ROSEVILLE, Calif. — We're 23 days into the new year, which means we're 23 days into having new laws that went into effect New Year's Day. One new set of rule changed causing confusion — new water efficiency laws.

This week, the City of Roseville shared a post on Facebook claiming inaccurate information about two new water laws has been circulating.

The new laws, Senate Bill 606 and Assembly Bill 1668, both signed in 2018 by Governor Jerry Brown, aimed to promote water efficiency by setting some target guidelines for water usage.

Those laws set an indoor water use standard per person of 55 gallons per day until 2025. Five years after, the target goes down to 50 gallons.

RELATED: No, it's not illegal in California to do laundry and shower in the same day

Shortly after the laws were signed, ABC10 reported that a conservative blog swirled inaccurate reports about the laws.

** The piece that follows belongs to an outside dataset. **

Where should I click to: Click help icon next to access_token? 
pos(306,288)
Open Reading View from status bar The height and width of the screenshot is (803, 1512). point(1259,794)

The blog said the laws would make it illegal to shower and do laundry on the same day.

The blog added up the average water use for doing laundry and eight-minute showers, coming up with 57 gallons. Those numbers were actually based on water efficiency standards for older shower heads and washing machines, not the most recent averages.

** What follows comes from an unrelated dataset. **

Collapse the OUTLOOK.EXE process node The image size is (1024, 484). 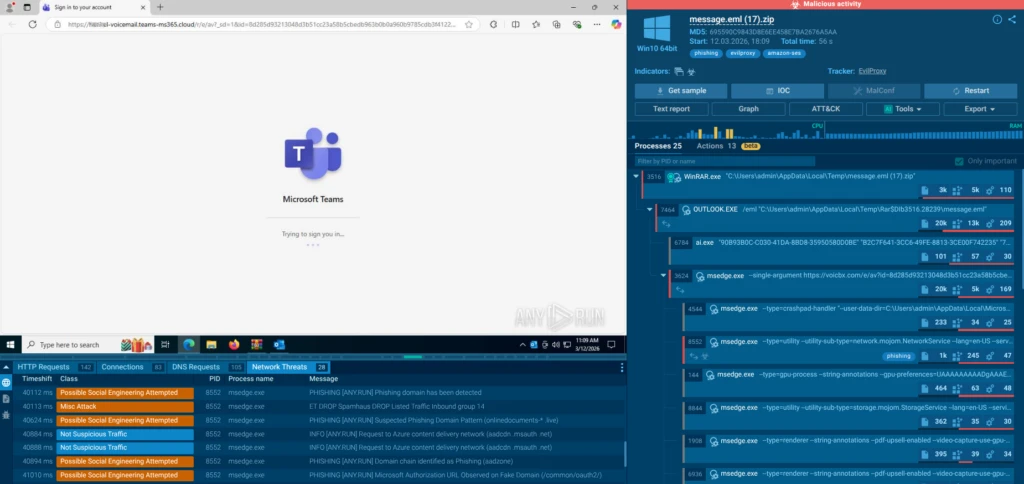(x=648, y=210)
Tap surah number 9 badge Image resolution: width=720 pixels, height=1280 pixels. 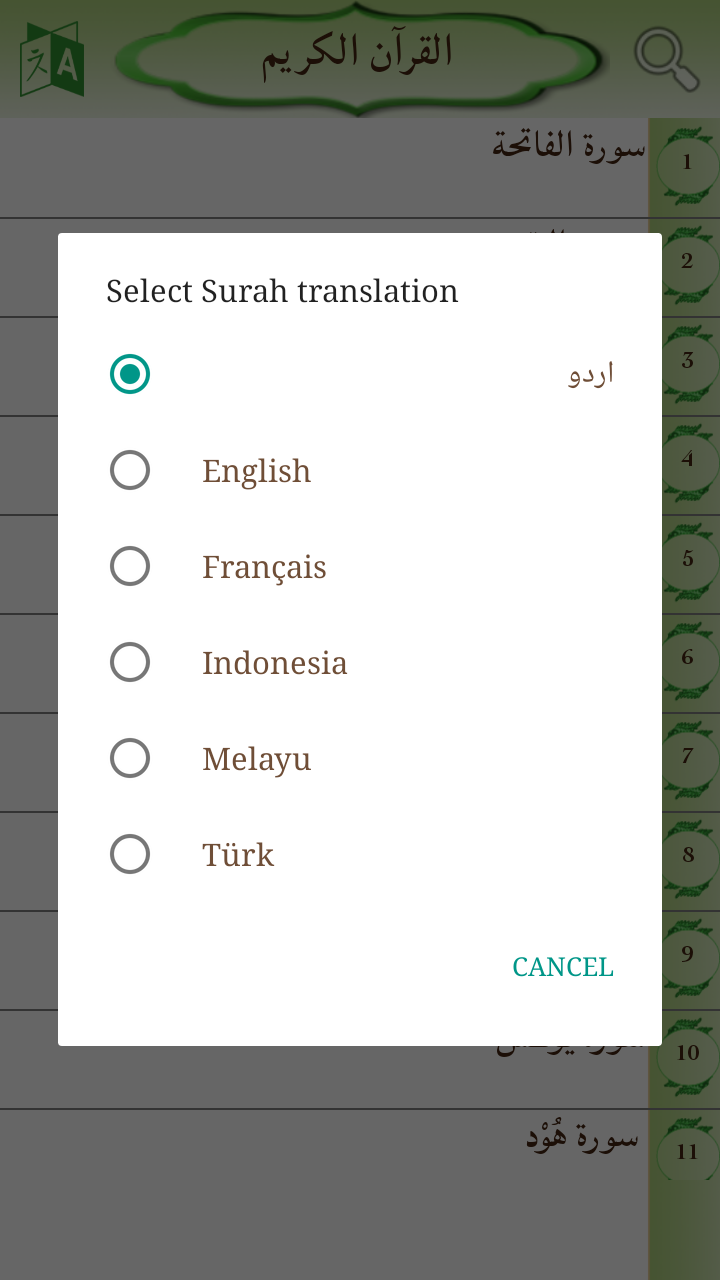(x=687, y=954)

The city of Roseville is one of the cities the laws are targeted for, and officials have been working to debunk the myths they say are still being circulated.

In particular, the disinformation that customers can be charged $1,000 for going over the targeted usage limit.

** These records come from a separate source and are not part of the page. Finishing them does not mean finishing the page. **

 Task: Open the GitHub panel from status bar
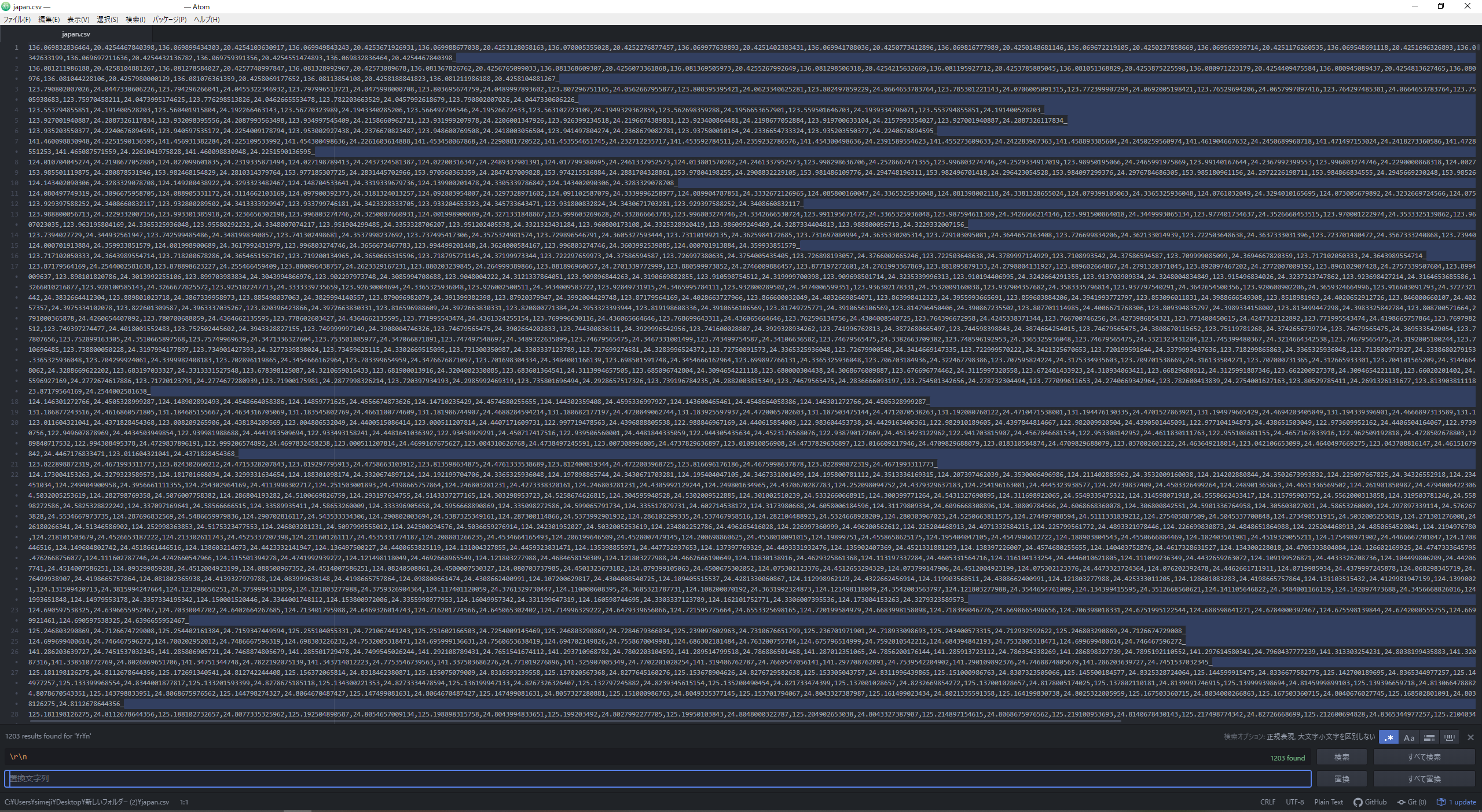tap(1370, 802)
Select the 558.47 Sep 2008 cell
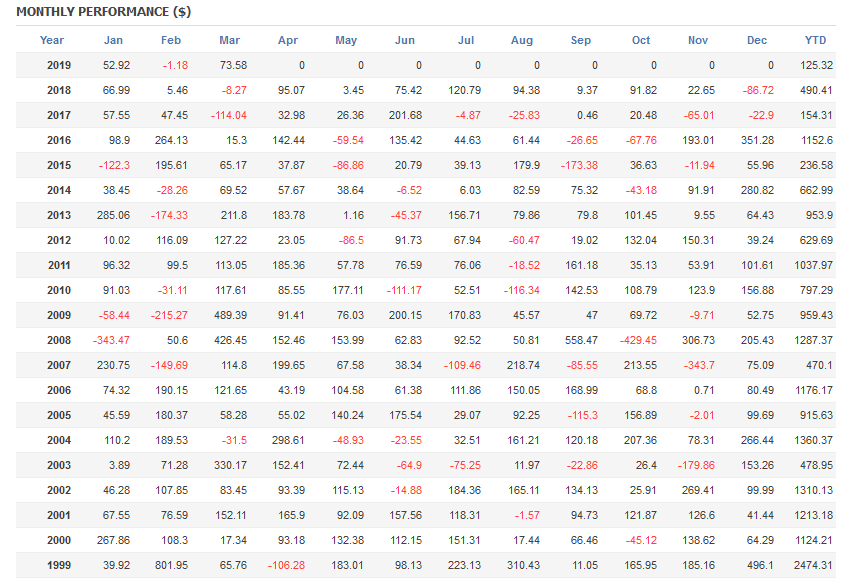The width and height of the screenshot is (855, 585). (x=581, y=340)
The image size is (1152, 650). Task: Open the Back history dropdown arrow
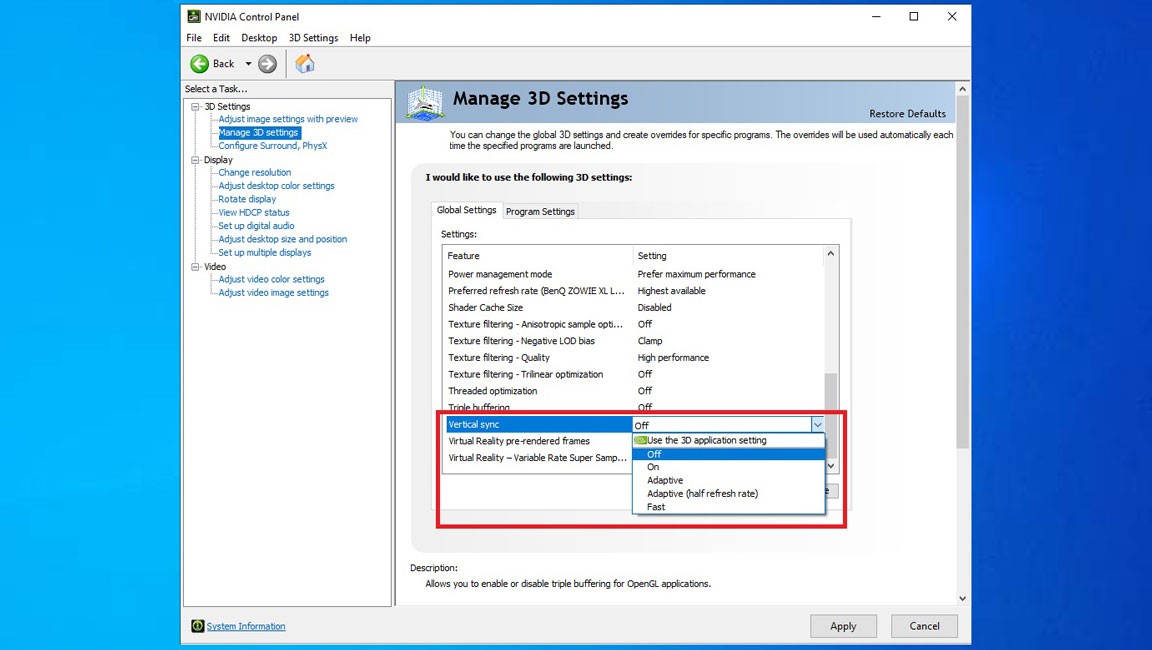click(248, 64)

RELATED: Explaining California's new laws that go into effect in 2020

The law states that water agencies, not the individual customers they serve, could be fined up to $1,000 dollars a day if they don’t meet the water use targets.

That number could even go up during drought periods.

Regardless, Roseville city offiicals said its water customers are already conservative and don’t foresee having to pay that $1,000 a day fine.

"We have a very robust water efficiency program that encourages water use efficiency," said Maurice Chaney with the City of Roseville said. "The whole idea that there’s never enough to waste."